This actually follows on nicely from the preceding point. The goal setting is made by the athlete, the programme is then driven by the coach – their job is to then orientate everything around helping the athlete obtain peak performance. Peak performance is the shared project – goal setting is the role of the athlete, the plan to get to that goal is the coach’s role. Using the example above, the athlete brings the goal of the 50 mile time trial championship in June; the coach then puts together a training programme to take the rider to that goal. This will also include a race programme to use as stepping stones towards the ‘50’. In practice, I do negotiate this process with my athletes – but I am noticing that I am becoming stricter with my athletes about this planning process – ‘tough love’! If our shared aim is peak performance, we must stick to our roles and respect each other throughout the process.

“I put a question mark against everything we do. I think its crucial to question why you do things in a certain way and to ask if the reasons for doing them are still valid”

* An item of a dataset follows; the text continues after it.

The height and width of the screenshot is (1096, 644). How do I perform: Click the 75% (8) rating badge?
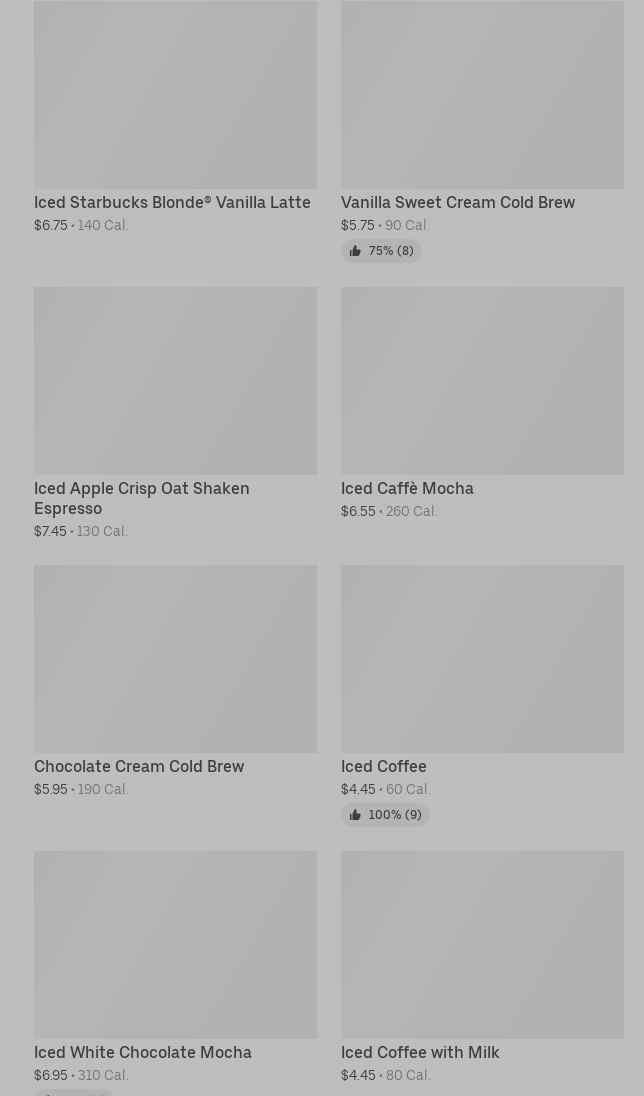pos(382,251)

I love this particular comment – its something so close to my own philosophy of how I coach. Across my 20 or so athletes I will never prescribe a programme just because its the way things have always been done. I won’t even give an athlete the same training each year because “its what we did last winter”....even if it seemed to work. In the last few weeks during rider mid-season reviews I have had several conversations with riders about how we might strip back to basics this winter and approach that period differently. We have questioned the logic behind traditional approaches. For example, if a rider wants to do well over long distance events does it always mean we have to focus on long endurance rides? Could ‘shocking’ the body using different types of training bring us some extra watts? Or, rather than follow traditional periodisation, what would happen if we started training with high intensity work in the autumn (the so called "reverse periodisation" model); likewise, we could rotate through the mesocycles faster, so rather than a 24 week approach to the new season building up through the zones, why not perform 12 weeks of faster rotation which you repeat in a second 12 week block (the "block periodisation" model).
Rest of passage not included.